• [EXERCISE DETAILS]
Rewrite every line of the records below in full, with each coordinate in the answers shifted by -30. Leave the pictures out.

• [DATA PROVIDED]
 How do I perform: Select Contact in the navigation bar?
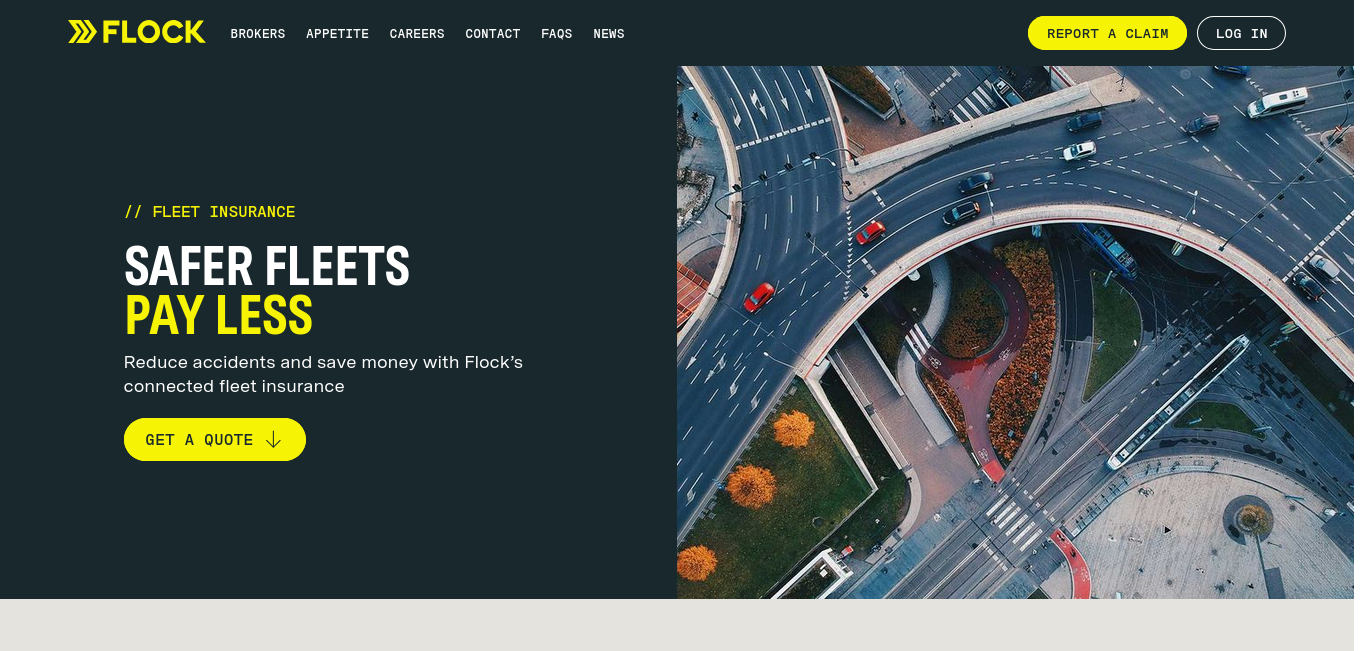point(493,34)
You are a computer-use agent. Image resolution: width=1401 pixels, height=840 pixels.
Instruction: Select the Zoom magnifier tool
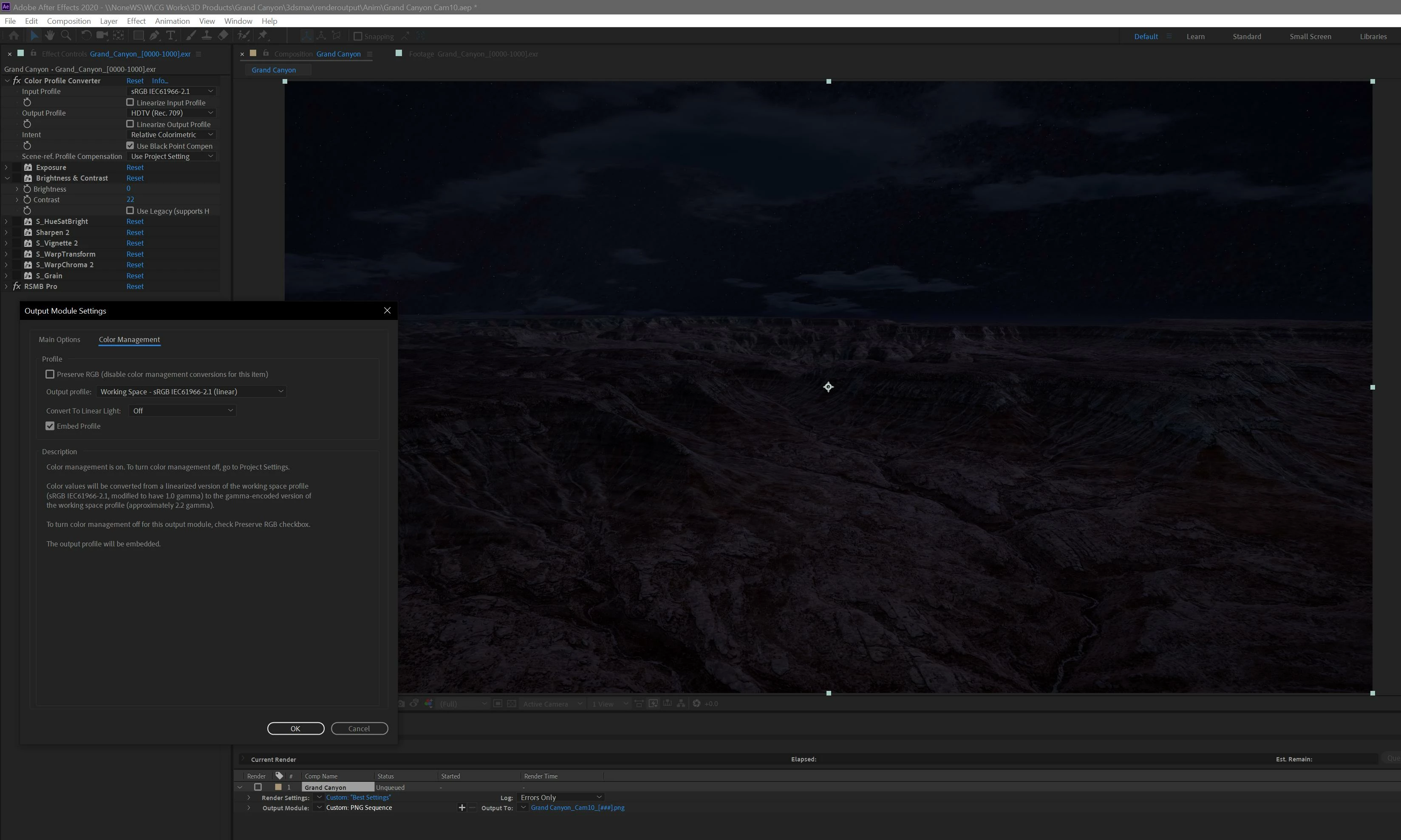[x=66, y=36]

• [REPLY TO THE EXERCISE]
 How do I perform: Select Contact in the navigation bar?
point(463,4)
You are a computer-use agent. Image resolution: width=1401 pixels, height=840 pixels.
Instruction: Select the Zoom magnifier tool
[x=36, y=6]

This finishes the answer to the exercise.